##### Information shown

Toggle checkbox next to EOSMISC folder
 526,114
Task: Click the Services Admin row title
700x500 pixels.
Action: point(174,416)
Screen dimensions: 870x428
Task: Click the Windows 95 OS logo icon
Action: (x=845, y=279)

##########

*Your goal:* Copy every line of the listing above without any changes.

*Solved problem:*
Toggle checkbox next to EOSMISC folder
 526,114
Task: Click the Services Admin row title
700x500 pixels.
Action: point(174,416)
Screen dimensions: 870x428
Task: Click the Windows 95 OS logo icon
Action: (x=845, y=279)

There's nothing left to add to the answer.